YOUR GOAL.
What is needed is an exact copy of all the entries below.

━━━━━━

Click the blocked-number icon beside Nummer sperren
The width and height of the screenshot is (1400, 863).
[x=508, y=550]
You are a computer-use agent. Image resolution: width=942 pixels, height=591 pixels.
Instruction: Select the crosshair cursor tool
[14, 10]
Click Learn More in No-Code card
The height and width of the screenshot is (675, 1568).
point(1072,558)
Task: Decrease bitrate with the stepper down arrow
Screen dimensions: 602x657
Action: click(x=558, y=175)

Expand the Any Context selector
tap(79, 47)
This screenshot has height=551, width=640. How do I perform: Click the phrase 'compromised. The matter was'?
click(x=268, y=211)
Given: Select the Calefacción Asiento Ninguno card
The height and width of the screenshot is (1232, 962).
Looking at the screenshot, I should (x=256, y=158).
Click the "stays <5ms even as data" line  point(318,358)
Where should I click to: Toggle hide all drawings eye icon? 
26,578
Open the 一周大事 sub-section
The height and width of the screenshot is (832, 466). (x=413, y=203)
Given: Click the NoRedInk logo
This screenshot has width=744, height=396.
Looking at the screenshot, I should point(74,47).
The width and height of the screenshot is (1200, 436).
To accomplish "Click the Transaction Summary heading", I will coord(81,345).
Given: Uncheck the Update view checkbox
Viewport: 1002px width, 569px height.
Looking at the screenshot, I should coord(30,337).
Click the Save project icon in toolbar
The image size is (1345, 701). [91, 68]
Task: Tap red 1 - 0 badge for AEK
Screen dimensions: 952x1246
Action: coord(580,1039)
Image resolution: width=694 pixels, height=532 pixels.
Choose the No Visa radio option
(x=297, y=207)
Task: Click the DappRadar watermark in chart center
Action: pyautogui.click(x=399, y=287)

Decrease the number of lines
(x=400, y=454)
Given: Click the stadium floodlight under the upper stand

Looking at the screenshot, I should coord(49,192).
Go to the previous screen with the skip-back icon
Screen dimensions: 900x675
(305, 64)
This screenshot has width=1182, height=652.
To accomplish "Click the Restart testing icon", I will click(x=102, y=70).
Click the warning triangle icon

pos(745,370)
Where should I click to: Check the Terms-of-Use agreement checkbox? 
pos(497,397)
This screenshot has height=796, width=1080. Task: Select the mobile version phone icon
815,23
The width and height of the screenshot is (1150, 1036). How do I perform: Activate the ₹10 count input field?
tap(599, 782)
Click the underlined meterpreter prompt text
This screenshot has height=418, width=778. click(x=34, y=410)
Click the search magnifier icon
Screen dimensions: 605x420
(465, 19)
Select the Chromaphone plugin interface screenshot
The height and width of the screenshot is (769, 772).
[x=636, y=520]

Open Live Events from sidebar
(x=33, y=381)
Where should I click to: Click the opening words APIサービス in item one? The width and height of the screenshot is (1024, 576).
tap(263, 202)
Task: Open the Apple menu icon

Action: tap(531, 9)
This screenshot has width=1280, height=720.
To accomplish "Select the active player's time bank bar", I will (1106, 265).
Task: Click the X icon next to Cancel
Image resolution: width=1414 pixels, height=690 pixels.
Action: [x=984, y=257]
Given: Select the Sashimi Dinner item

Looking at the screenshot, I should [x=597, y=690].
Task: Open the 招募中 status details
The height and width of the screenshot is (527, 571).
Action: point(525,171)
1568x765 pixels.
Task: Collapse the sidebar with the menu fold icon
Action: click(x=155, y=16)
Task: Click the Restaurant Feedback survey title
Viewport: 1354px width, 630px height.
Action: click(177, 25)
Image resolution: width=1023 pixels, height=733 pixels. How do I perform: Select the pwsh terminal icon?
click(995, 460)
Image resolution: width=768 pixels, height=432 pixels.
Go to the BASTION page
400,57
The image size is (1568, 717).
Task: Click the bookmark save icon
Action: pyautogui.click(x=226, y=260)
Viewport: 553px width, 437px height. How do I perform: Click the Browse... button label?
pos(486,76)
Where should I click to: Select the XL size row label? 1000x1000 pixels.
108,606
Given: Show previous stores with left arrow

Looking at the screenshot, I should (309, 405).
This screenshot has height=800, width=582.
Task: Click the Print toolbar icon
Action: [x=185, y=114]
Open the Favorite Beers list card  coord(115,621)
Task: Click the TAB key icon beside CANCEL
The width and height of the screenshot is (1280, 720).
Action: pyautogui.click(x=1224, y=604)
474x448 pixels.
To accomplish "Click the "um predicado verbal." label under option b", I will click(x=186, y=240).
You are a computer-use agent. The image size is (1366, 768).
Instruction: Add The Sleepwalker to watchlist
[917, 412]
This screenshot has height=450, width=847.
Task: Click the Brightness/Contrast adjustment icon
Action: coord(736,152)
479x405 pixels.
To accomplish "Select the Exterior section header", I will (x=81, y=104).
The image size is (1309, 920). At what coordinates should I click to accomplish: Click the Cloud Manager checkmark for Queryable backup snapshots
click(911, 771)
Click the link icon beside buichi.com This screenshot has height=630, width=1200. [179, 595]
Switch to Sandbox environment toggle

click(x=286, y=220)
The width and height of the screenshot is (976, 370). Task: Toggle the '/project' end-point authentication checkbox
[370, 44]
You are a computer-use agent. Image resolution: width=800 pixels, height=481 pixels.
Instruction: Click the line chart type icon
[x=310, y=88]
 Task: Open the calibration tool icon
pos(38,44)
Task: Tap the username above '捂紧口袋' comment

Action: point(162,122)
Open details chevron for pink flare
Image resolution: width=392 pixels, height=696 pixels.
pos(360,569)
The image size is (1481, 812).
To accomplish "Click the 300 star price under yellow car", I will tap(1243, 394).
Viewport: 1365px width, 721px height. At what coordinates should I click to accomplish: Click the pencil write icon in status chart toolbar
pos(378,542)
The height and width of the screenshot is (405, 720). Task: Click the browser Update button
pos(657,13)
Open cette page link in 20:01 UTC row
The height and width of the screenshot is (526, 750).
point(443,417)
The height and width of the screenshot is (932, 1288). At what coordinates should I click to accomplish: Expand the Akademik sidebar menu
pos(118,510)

━━━━━━

OUTPUT FOR THIS EXERCISE.
Click the blocked-number icon beside Nummer sperren
The width and height of the screenshot is (1400, 863).
[x=508, y=550]
You are a computer-use agent. Image resolution: width=942 pixels, height=591 pixels.
Instruction: Select the crosshair cursor tool
[14, 10]
Click Learn More in No-Code card
The height and width of the screenshot is (675, 1568).
point(1072,558)
Task: Decrease bitrate with the stepper down arrow
Screen dimensions: 602x657
Action: click(x=558, y=175)

Expand the Any Context selector
tap(79, 47)
This screenshot has height=551, width=640. How do I perform: Click the phrase 'compromised. The matter was'?
click(x=268, y=211)
Given: Select the Calefacción Asiento Ninguno card
The height and width of the screenshot is (1232, 962).
Looking at the screenshot, I should (x=256, y=158).
Click the "stays <5ms even as data" line  point(318,358)
Where should I click to: Toggle hide all drawings eye icon? 
26,578
Open the 一周大事 sub-section
The height and width of the screenshot is (832, 466). (x=413, y=203)
Given: Click the NoRedInk logo
This screenshot has width=744, height=396.
Looking at the screenshot, I should point(74,47).
The width and height of the screenshot is (1200, 436).
To accomplish "Click the Transaction Summary heading", I will coord(81,345).
Given: Uncheck the Update view checkbox
Viewport: 1002px width, 569px height.
Looking at the screenshot, I should coord(30,337).
Click the Save project icon in toolbar
The image size is (1345, 701). [91, 68]
Task: Tap red 1 - 0 badge for AEK
Screen dimensions: 952x1246
Action: coord(580,1039)
Image resolution: width=694 pixels, height=532 pixels.
Choose the No Visa radio option
(x=297, y=207)
Task: Click the DappRadar watermark in chart center
Action: pyautogui.click(x=399, y=287)

Decrease the number of lines
(x=400, y=454)
Given: Click the stadium floodlight under the upper stand

Looking at the screenshot, I should coord(49,192).
Go to the previous screen with the skip-back icon
Screen dimensions: 900x675
(305, 64)
This screenshot has width=1182, height=652.
To accomplish "Click the Restart testing icon", I will click(x=102, y=70).
Click the warning triangle icon

pos(745,370)
Where should I click to: Check the Terms-of-Use agreement checkbox? 
pos(497,397)
This screenshot has height=796, width=1080. Task: Select the mobile version phone icon
815,23
The width and height of the screenshot is (1150, 1036). How do I perform: Activate the ₹10 count input field?
tap(599, 782)
Click the underlined meterpreter prompt text
This screenshot has height=418, width=778. click(x=34, y=410)
Click the search magnifier icon
Screen dimensions: 605x420
(465, 19)
Select the Chromaphone plugin interface screenshot
The height and width of the screenshot is (769, 772).
[x=636, y=520]

Open Live Events from sidebar
(x=33, y=381)
Where should I click to: Click the opening words APIサービス in item one? The width and height of the screenshot is (1024, 576).
tap(263, 202)
Task: Open the Apple menu icon

Action: tap(531, 9)
This screenshot has width=1280, height=720.
To accomplish "Select the active player's time bank bar", I will (1106, 265).
Task: Click the X icon next to Cancel
Image resolution: width=1414 pixels, height=690 pixels.
Action: [x=984, y=257]
Given: Select the Sashimi Dinner item

Looking at the screenshot, I should [x=597, y=690].
Task: Open the 招募中 status details
The height and width of the screenshot is (527, 571).
Action: point(525,171)
1568x765 pixels.
Task: Collapse the sidebar with the menu fold icon
Action: click(x=155, y=16)
Task: Click the Restaurant Feedback survey title
Viewport: 1354px width, 630px height.
Action: click(177, 25)
Image resolution: width=1023 pixels, height=733 pixels. How do I perform: Select the pwsh terminal icon?
click(995, 460)
Image resolution: width=768 pixels, height=432 pixels.
Go to the BASTION page
400,57
The image size is (1568, 717).
Task: Click the bookmark save icon
Action: pyautogui.click(x=226, y=260)
Viewport: 553px width, 437px height. How do I perform: Click the Browse... button label?
pos(486,76)
Where should I click to: Select the XL size row label? 1000x1000 pixels.
108,606
Given: Show previous stores with left arrow

Looking at the screenshot, I should (309, 405).
This screenshot has height=800, width=582.
Task: Click the Print toolbar icon
Action: [x=185, y=114]
Open the Favorite Beers list card  coord(115,621)
Task: Click the TAB key icon beside CANCEL
The width and height of the screenshot is (1280, 720).
Action: pyautogui.click(x=1224, y=604)
474x448 pixels.
To accomplish "Click the "um predicado verbal." label under option b", I will click(x=186, y=240).
You are a computer-use agent. The image size is (1366, 768).
Instruction: Add The Sleepwalker to watchlist
[917, 412]
This screenshot has height=450, width=847.
Task: Click the Brightness/Contrast adjustment icon
Action: coord(736,152)
479x405 pixels.
To accomplish "Select the Exterior section header", I will (x=81, y=104).
The image size is (1309, 920). At what coordinates should I click to accomplish: Click the Cloud Manager checkmark for Queryable backup snapshots
click(911, 771)
Click the link icon beside buichi.com This screenshot has height=630, width=1200. [179, 595]
Switch to Sandbox environment toggle

click(x=286, y=220)
The width and height of the screenshot is (976, 370). Task: Toggle the '/project' end-point authentication checkbox
[370, 44]
You are a computer-use agent. Image resolution: width=800 pixels, height=481 pixels.
Instruction: Click the line chart type icon
[x=310, y=88]
 Task: Open the calibration tool icon
pos(38,44)
Task: Tap the username above '捂紧口袋' comment

Action: point(162,122)
Open details chevron for pink flare
Image resolution: width=392 pixels, height=696 pixels.
pos(360,569)
The image size is (1481, 812).
To accomplish "Click the 300 star price under yellow car", I will tap(1243, 394).
Viewport: 1365px width, 721px height. At what coordinates should I click to accomplish: Click the pencil write icon in status chart toolbar
pos(378,542)
The height and width of the screenshot is (405, 720). Task: Click the browser Update button
pos(657,13)
Open cette page link in 20:01 UTC row
The height and width of the screenshot is (526, 750).
point(443,417)
The height and width of the screenshot is (932, 1288). At what coordinates should I click to accomplish: Expand the Akademik sidebar menu
pos(118,510)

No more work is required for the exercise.